[FLINK-13633][coordination] Move submittedJobGraph and completedCheckpoint to cluster-id subdirectory of high-availability storage #9598

wangyang0918 · 2019-09-03T07:31:14Z

What is the purpose of the change

This pull request moves submittedJobGraph and completedCheckpoint to cluster-id subdirectory of high-availability storage. If the flink cluster terminates exceptionally, some external tools could be used to clean up these residual files.

Brief change log

Use cluster-id sub directory instead of ha storage in ZookeeperUtils#createCompletedCheckpoints() and ZookeeperUtils#createJobGraphs().

Verifying this change

This change added tests and can be verified as follows:

Added integration tests ZooKeeperHaStorageITCase to check the high availability storage directory structure.

Does this pull request potentially affect one of the following parts:

Dependencies (does it add or upgrade a dependency): (yes / no)
The public API, i.e., is any changed class annotated with @Public(Evolving): (yes / no)
The serializers: (yes / no / don't know)
The runtime per-record code paths (performance sensitive): (yes / no / don't know)
Anything that affects deployment or recovery: JobManager (and its components), Checkpointing, Yarn/Mesos, ZooKeeper: (yes / no / don't know)
The S3 file system connector: (yes / no / don't know)

Documentation

Does this pull request introduce a new feature? (yes / no)
If yes, how is the feature documented? (not applicable / docs / JavaDocs / not documented)

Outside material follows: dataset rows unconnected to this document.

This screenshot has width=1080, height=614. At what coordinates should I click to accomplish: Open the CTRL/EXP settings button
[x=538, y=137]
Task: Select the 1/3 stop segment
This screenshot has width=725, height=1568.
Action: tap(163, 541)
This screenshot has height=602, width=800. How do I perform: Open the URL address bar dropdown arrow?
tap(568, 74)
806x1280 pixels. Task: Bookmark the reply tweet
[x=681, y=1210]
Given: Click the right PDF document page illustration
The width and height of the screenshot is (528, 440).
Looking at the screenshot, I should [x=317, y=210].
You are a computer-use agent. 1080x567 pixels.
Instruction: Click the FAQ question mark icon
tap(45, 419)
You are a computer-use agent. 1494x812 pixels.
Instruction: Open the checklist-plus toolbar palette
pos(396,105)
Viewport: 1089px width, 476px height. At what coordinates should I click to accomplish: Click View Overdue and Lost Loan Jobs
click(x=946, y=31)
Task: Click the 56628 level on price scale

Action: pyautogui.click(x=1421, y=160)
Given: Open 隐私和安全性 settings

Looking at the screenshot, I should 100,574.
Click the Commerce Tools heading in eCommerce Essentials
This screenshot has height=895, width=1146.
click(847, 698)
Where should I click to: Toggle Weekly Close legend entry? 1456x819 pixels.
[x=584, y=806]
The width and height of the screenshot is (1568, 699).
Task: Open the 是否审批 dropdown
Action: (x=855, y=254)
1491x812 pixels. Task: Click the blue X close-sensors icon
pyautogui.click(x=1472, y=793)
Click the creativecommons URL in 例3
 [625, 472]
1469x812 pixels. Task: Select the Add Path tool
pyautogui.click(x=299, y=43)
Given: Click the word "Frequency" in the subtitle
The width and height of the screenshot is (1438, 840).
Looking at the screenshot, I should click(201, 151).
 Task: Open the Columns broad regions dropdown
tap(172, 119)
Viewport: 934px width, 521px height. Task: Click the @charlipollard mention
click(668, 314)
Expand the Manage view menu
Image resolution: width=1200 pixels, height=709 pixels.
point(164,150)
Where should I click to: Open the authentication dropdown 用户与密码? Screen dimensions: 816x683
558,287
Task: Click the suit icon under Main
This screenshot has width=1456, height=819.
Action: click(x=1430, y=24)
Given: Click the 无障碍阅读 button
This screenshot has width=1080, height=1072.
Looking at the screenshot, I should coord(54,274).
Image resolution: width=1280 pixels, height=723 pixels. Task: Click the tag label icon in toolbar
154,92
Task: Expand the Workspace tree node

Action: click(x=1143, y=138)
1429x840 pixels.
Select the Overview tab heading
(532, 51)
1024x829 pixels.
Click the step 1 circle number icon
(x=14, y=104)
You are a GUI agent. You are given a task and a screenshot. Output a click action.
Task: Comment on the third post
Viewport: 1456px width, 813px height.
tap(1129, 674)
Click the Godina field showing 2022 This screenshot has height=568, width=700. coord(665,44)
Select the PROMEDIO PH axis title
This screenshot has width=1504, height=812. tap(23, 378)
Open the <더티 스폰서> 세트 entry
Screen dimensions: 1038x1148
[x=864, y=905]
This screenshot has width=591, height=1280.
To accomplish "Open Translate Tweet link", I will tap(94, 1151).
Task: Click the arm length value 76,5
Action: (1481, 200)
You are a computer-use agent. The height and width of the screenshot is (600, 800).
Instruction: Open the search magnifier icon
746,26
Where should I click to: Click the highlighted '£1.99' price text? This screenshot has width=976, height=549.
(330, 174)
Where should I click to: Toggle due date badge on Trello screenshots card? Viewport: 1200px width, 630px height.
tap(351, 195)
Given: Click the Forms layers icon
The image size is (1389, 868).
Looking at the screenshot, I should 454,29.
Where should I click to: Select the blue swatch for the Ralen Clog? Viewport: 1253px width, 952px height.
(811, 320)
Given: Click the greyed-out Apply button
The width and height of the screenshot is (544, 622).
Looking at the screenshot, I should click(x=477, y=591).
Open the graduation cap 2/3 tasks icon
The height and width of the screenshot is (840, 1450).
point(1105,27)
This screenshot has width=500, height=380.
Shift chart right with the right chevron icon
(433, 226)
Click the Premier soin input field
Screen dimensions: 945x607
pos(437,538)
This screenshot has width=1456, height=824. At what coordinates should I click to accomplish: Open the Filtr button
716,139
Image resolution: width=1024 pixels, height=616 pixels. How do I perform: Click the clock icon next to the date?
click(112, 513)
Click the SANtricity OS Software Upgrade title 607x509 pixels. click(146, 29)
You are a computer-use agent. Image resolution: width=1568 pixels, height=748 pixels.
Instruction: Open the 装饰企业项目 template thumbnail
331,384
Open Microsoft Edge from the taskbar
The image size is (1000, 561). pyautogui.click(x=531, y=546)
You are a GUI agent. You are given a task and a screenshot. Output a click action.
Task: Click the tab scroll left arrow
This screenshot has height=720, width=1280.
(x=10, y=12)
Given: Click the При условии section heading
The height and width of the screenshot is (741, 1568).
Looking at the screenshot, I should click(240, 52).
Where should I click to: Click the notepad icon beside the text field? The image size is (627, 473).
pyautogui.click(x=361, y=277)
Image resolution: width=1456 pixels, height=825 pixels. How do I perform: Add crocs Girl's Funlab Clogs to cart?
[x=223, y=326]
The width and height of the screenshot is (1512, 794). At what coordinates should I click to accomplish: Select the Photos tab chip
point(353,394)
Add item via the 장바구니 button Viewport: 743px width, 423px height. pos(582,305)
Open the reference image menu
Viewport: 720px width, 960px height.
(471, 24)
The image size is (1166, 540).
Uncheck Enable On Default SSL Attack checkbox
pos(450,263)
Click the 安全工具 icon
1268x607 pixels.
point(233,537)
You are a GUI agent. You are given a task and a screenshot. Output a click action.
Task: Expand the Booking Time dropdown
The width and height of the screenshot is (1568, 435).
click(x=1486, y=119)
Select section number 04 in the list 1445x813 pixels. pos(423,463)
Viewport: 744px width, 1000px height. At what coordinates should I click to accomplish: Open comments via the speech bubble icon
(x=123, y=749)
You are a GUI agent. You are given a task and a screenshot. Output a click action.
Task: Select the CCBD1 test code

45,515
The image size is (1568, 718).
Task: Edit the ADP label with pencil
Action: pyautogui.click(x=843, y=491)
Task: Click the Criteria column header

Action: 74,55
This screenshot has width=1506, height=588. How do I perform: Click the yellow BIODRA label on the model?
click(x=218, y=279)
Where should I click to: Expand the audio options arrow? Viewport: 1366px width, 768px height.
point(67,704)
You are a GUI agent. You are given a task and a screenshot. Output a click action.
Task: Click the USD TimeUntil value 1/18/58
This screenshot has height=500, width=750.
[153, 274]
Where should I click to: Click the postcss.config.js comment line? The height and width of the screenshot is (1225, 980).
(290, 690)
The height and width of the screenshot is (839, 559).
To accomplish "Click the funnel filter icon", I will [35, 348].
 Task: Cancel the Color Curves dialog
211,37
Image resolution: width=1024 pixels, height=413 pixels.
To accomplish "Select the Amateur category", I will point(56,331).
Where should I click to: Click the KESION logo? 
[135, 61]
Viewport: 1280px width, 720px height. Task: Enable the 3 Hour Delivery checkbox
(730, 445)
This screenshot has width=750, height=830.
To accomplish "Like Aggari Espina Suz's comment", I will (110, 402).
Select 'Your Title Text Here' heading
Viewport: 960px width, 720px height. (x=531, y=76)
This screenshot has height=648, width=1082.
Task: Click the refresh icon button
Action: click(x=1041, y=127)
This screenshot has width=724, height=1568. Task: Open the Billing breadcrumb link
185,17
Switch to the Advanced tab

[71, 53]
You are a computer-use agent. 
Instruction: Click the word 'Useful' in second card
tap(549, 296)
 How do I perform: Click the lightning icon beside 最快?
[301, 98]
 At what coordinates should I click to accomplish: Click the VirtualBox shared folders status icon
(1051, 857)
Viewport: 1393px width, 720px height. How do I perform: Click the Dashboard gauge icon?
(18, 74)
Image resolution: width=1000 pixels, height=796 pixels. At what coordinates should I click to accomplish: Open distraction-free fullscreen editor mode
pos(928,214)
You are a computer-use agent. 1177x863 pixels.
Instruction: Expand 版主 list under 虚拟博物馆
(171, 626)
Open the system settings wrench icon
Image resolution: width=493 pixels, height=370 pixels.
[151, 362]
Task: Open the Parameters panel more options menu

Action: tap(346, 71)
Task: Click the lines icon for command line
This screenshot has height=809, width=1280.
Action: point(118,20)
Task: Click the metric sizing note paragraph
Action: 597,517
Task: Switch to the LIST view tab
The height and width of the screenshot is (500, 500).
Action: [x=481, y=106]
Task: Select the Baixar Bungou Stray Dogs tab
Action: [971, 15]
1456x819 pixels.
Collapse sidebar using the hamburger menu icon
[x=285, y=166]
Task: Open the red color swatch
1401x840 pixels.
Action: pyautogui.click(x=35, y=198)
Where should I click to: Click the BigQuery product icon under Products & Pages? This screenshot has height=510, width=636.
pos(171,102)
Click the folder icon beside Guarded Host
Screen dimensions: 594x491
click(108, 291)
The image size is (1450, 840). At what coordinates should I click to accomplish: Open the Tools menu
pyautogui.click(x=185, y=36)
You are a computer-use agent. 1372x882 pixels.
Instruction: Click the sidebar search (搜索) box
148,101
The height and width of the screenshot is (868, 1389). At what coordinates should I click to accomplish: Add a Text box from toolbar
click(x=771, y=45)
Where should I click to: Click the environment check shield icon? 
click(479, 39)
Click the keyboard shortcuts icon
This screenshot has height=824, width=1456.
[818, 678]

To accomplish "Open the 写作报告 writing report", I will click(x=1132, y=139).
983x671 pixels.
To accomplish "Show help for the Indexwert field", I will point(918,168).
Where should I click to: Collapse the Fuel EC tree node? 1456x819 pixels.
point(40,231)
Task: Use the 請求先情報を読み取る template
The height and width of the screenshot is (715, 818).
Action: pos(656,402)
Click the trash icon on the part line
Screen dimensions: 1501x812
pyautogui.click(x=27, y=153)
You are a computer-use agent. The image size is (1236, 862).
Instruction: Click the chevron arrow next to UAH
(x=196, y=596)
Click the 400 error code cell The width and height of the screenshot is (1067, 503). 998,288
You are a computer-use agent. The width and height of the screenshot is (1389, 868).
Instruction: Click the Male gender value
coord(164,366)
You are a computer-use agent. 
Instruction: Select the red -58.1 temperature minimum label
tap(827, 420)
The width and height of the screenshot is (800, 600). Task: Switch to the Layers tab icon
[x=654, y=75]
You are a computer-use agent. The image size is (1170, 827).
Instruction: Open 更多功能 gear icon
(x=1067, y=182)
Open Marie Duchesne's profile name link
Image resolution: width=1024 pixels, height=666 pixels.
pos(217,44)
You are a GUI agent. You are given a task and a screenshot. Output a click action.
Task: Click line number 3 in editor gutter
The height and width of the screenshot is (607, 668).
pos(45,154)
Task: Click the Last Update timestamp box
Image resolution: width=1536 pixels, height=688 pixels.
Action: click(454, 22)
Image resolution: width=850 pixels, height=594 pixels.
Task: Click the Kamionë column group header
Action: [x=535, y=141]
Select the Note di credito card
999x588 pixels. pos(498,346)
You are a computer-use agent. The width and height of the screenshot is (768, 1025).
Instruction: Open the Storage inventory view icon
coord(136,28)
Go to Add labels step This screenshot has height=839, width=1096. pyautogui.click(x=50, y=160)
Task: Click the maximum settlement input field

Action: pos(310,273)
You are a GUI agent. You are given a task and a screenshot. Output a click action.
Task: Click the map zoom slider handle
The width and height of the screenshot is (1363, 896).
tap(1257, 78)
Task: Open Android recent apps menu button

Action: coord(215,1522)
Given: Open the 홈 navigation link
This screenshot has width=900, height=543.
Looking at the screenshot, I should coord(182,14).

flinkbot · 2019-09-03T07:32:44Z

Thanks a lot for your contribution to the Apache Flink project. I'm the @flinkbot. I help the community
to review your pull request. We will use this comment to track the progress of the review.

Automated Checks

Last check on commit 140ccb0 (Wed Oct 16 08:18:32 UTC 2019)

Warnings:

No documentation files were touched! Remember to keep the Flink docs up to date!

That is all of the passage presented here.